--- SUPPLIED DATA Enclosed Below ---
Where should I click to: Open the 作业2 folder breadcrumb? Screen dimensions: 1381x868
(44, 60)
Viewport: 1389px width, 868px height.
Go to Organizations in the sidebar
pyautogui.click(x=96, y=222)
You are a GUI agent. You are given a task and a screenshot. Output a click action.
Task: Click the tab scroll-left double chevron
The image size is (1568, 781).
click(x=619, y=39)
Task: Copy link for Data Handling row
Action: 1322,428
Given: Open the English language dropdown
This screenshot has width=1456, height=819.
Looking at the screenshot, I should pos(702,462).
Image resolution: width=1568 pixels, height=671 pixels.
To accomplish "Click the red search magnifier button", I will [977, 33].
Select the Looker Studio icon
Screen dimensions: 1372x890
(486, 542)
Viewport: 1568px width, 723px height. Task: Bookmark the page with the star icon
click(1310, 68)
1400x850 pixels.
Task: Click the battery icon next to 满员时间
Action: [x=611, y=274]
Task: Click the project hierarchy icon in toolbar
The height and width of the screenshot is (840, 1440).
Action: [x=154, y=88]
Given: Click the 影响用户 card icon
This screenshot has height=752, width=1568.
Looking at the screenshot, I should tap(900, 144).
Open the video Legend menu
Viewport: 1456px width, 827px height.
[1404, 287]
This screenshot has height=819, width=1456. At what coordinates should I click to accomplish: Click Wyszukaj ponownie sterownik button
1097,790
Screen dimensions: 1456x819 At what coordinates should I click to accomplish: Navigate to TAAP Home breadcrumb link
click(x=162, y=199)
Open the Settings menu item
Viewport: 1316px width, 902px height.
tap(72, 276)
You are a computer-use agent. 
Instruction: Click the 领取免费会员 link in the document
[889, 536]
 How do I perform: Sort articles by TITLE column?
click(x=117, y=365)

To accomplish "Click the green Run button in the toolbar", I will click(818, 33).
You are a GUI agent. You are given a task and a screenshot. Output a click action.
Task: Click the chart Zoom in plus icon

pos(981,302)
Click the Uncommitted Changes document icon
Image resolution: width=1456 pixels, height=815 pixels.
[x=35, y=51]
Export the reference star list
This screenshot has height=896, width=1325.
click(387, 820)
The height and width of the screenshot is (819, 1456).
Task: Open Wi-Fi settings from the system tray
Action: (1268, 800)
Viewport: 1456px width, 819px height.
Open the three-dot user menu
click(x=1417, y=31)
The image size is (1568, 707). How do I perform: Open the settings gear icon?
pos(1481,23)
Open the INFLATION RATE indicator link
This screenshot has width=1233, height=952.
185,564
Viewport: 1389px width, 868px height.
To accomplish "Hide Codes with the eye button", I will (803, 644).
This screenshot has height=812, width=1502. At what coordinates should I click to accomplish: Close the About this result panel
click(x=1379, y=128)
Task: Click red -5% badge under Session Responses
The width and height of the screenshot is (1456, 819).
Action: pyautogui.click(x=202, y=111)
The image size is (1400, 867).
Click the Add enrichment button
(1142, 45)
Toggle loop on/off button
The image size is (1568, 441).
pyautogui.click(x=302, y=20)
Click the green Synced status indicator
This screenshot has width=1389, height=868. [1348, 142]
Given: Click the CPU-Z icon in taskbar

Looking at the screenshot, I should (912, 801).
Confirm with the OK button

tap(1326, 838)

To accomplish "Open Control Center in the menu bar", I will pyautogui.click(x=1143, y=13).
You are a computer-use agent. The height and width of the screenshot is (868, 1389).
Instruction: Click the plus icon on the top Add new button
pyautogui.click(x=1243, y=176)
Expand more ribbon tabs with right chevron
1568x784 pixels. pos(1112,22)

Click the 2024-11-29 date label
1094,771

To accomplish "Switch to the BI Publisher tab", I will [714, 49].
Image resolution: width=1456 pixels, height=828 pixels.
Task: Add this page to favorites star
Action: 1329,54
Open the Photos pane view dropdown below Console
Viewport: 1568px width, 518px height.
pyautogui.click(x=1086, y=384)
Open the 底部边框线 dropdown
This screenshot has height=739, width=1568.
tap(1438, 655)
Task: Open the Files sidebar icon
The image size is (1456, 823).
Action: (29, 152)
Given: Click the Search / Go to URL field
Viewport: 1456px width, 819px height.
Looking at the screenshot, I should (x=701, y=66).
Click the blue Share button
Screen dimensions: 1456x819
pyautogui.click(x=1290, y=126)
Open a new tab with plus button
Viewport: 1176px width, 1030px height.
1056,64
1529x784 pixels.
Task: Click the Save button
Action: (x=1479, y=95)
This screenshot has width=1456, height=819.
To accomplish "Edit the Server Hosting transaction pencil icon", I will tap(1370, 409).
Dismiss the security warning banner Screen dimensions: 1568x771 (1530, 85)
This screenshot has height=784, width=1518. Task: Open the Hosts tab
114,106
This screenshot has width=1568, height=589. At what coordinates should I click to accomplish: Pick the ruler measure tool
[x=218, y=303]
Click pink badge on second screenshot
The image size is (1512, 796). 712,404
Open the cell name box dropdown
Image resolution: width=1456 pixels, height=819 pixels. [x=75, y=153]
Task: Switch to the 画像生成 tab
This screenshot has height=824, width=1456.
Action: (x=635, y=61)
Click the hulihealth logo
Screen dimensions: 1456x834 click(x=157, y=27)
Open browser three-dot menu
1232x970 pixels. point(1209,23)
--- End of Enclosed SUPPLIED DATA ---
* [EXERCISE GOAL]:
Above are the records; retype them all without a single difference.

* [ANSWER BELOW]:
Where should I click to: Open the 作业2 folder breadcrumb? Screen dimensions: 1381x868
(44, 60)
Viewport: 1389px width, 868px height.
Go to Organizations in the sidebar
pyautogui.click(x=96, y=222)
You are a GUI agent. You are given a task and a screenshot. Output a click action.
Task: Click the tab scroll-left double chevron
The image size is (1568, 781).
click(x=619, y=39)
Task: Copy link for Data Handling row
Action: 1322,428
Given: Open the English language dropdown
This screenshot has width=1456, height=819.
Looking at the screenshot, I should pos(702,462).
Image resolution: width=1568 pixels, height=671 pixels.
To accomplish "Click the red search magnifier button", I will [977, 33].
Select the Looker Studio icon
Screen dimensions: 1372x890
(486, 542)
Viewport: 1568px width, 723px height. Task: Bookmark the page with the star icon
click(1310, 68)
1400x850 pixels.
Task: Click the battery icon next to 满员时间
Action: [x=611, y=274]
Task: Click the project hierarchy icon in toolbar
The height and width of the screenshot is (840, 1440).
Action: [x=154, y=88]
Given: Click the 影响用户 card icon
This screenshot has height=752, width=1568.
Looking at the screenshot, I should tap(900, 144).
Open the video Legend menu
Viewport: 1456px width, 827px height.
[1404, 287]
This screenshot has height=819, width=1456. At what coordinates should I click to accomplish: Click Wyszukaj ponownie sterownik button
1097,790
Screen dimensions: 1456x819 At what coordinates should I click to accomplish: Navigate to TAAP Home breadcrumb link
click(x=162, y=199)
Open the Settings menu item
Viewport: 1316px width, 902px height.
tap(72, 276)
You are a computer-use agent. 
Instruction: Click the 领取免费会员 link in the document
[889, 536]
 How do I perform: Sort articles by TITLE column?
click(x=117, y=365)

To accomplish "Click the green Run button in the toolbar", I will click(818, 33).
You are a GUI agent. You are given a task and a screenshot. Output a click action.
Task: Click the chart Zoom in plus icon

pos(981,302)
Click the Uncommitted Changes document icon
Image resolution: width=1456 pixels, height=815 pixels.
[x=35, y=51]
Export the reference star list
This screenshot has height=896, width=1325.
click(387, 820)
The height and width of the screenshot is (819, 1456).
Task: Open Wi-Fi settings from the system tray
Action: (1268, 800)
Viewport: 1456px width, 819px height.
Open the three-dot user menu
click(x=1417, y=31)
The image size is (1568, 707). How do I perform: Open the settings gear icon?
pos(1481,23)
Open the INFLATION RATE indicator link
This screenshot has width=1233, height=952.
185,564
Viewport: 1389px width, 868px height.
To accomplish "Hide Codes with the eye button", I will (803, 644).
This screenshot has height=812, width=1502. At what coordinates should I click to accomplish: Close the About this result panel
click(x=1379, y=128)
Task: Click red -5% badge under Session Responses
The width and height of the screenshot is (1456, 819).
Action: pyautogui.click(x=202, y=111)
The image size is (1400, 867).
Click the Add enrichment button
(1142, 45)
Toggle loop on/off button
The image size is (1568, 441).
pyautogui.click(x=302, y=20)
Click the green Synced status indicator
This screenshot has width=1389, height=868. [1348, 142]
Given: Click the CPU-Z icon in taskbar

Looking at the screenshot, I should (912, 801).
Confirm with the OK button

tap(1326, 838)

To accomplish "Open Control Center in the menu bar", I will pyautogui.click(x=1143, y=13).
You are a computer-use agent. The height and width of the screenshot is (868, 1389).
Instruction: Click the plus icon on the top Add new button
pyautogui.click(x=1243, y=176)
Expand more ribbon tabs with right chevron
1568x784 pixels. pos(1112,22)

Click the 2024-11-29 date label
1094,771

To accomplish "Switch to the BI Publisher tab", I will [714, 49].
Image resolution: width=1456 pixels, height=828 pixels.
Task: Add this page to favorites star
Action: 1329,54
Open the Photos pane view dropdown below Console
Viewport: 1568px width, 518px height.
pyautogui.click(x=1086, y=384)
Open the 底部边框线 dropdown
This screenshot has height=739, width=1568.
tap(1438, 655)
Task: Open the Files sidebar icon
The image size is (1456, 823).
Action: (29, 152)
Given: Click the Search / Go to URL field
Viewport: 1456px width, 819px height.
Looking at the screenshot, I should (x=701, y=66).
Click the blue Share button
Screen dimensions: 1456x819
pyautogui.click(x=1290, y=126)
Open a new tab with plus button
Viewport: 1176px width, 1030px height.
1056,64
1529x784 pixels.
Task: Click the Save button
Action: (x=1479, y=95)
This screenshot has width=1456, height=819.
To accomplish "Edit the Server Hosting transaction pencil icon", I will tap(1370, 409).
Dismiss the security warning banner Screen dimensions: 1568x771 (1530, 85)
This screenshot has height=784, width=1518. Task: Open the Hosts tab
114,106
This screenshot has width=1568, height=589. At what coordinates should I click to accomplish: Pick the ruler measure tool
[x=218, y=303]
Click pink badge on second screenshot
The image size is (1512, 796). 712,404
Open the cell name box dropdown
Image resolution: width=1456 pixels, height=819 pixels. [x=75, y=153]
Task: Switch to the 画像生成 tab
This screenshot has height=824, width=1456.
Action: (x=635, y=61)
Click the hulihealth logo
Screen dimensions: 1456x834 click(x=157, y=27)
Open browser three-dot menu
1232x970 pixels. point(1209,23)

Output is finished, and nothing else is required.